### DOCUMENT TEXT
-=-=-

Accepted Paper

From agrarian colonization to carbon credits: How a REDD+ project rewrote history and divided a community in Peru  
Nicole Maria Heise Vigil (Ficus Peru)

Presentation short abstract

A REDD+ project in Peru shows how global climate designs force states to override their own histories. After promoting agrarian development in "Alto Mayo" during the 1970s, the state partnered with an NGO to protect the same area decades later, criminalizing settlers and dividing local responses.

Presentation long abstract

This paper examines the contentious implementation of REDD+, a global climate design, in Peru’s protected area: "Alto Mayo Protected Forest" (AMPF). First, in the 1970s, the state declared these area as "empty" and ideal for agrarian colonization; the state built highways and granted settlers land deeds to settle there. Decades later, in partnership with an international NGO, the State deployed a REDD+ project that enforced a radical re-ordering of the same territory. Leveraging international carbon finance and its legal authority, the state re-categorized settlers from legitimate pioneers to “illegal occupants,” imposing a market-conservation logic over the prior developmentalist framework.

Local responses bifurcated. One group (“subscribers of the conservation agreement”) pragmatically adapted, trading historical land claims for conditional benefits. In contrast, the organized "Rondas Campesinas" (Peasant territorial defense groups) mounted rights-based resistance. Grounded in their own socio-legal legitimacy, they framed REDD+ not as conservation but as “carbon colonialism,” a dispossession where the protected value was financialized carbon credits, not the forest.

-=-=-

### DATASET EXTRACT
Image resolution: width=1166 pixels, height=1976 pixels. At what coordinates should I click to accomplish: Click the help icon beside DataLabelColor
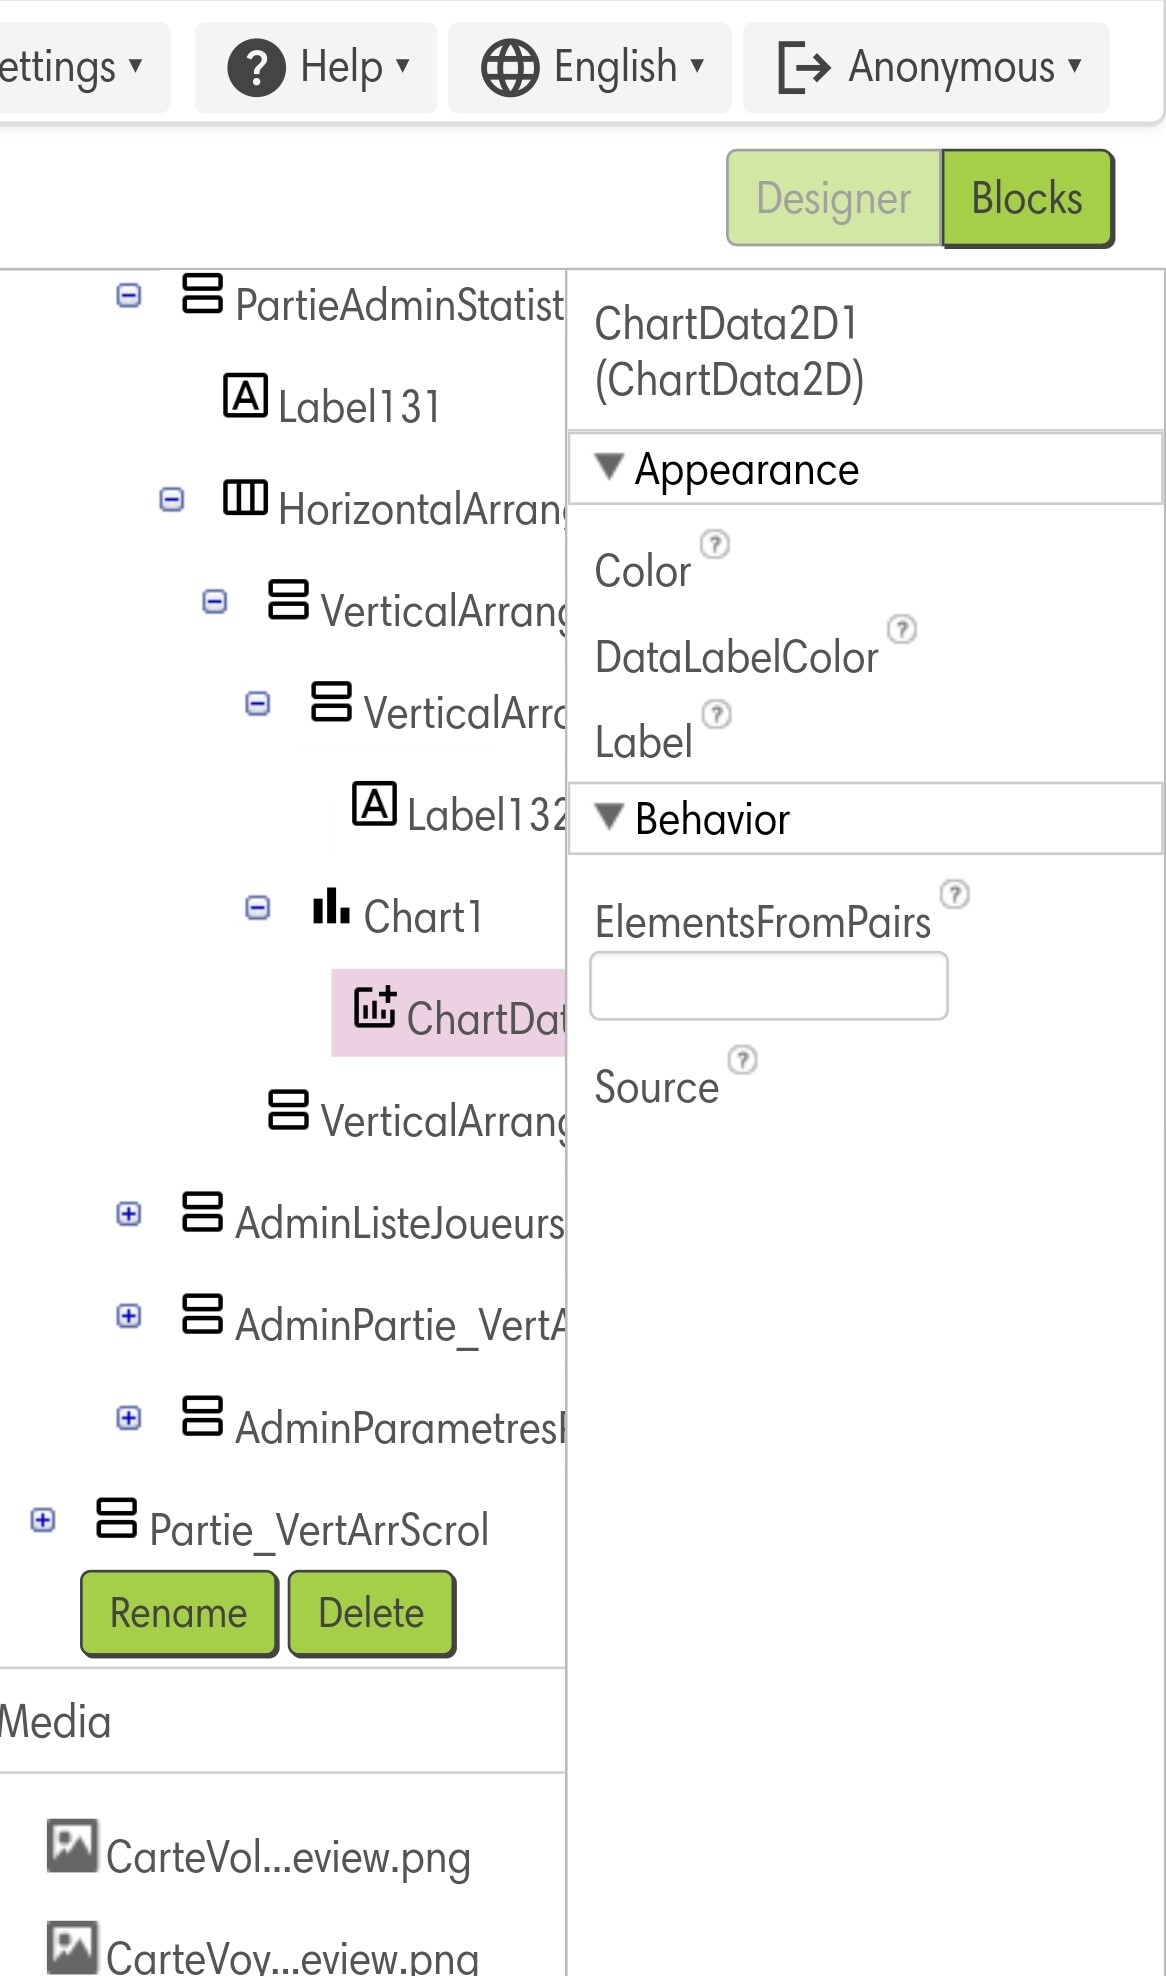click(902, 629)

-=-=-

### THE EXERCISE
Copy out the full accepted paper abstract on the Alto Mayo REDD+ project in Peru from above, word for word, including its title, author line, and both abstracts.

### FINAL RESULT
Accepted Paper

From agrarian colonization to carbon credits: How a REDD+ project rewrote history and divided a community in Peru  
Nicole Maria Heise Vigil (Ficus Peru)

Presentation short abstract

A REDD+ project in Peru shows how global climate designs force states to override their own histories. After promoting agrarian development in "Alto Mayo" during the 1970s, the state partnered with an NGO to protect the same area decades later, criminalizing settlers and dividing local responses.

Presentation long abstract

This paper examines the contentious implementation of REDD+, a global climate design, in Peru’s protected area: "Alto Mayo Protected Forest" (AMPF). First, in the 1970s, the state declared these area as "empty" and ideal for agrarian colonization; the state built highways and granted settlers land deeds to settle there. Decades later, in partnership with an international NGO, the State deployed a REDD+ project that enforced a radical re-ordering of the same territory. Leveraging international carbon finance and its legal authority, the state re-categorized settlers from legitimate pioneers to “illegal occupants,” imposing a market-conservation logic over the prior developmentalist framework.

Local responses bifurcated. One group (“subscribers of the conservation agreement”) pragmatically adapted, trading historical land claims for conditional benefits. In contrast, the organized "Rondas Campesinas" (Peasant territorial defense groups) mounted rights-based resistance. Grounded in their own socio-legal legitimacy, they framed REDD+ not as conservation but as “carbon colonialism,” a dispossession where the protected value was financialized carbon credits, not the forest.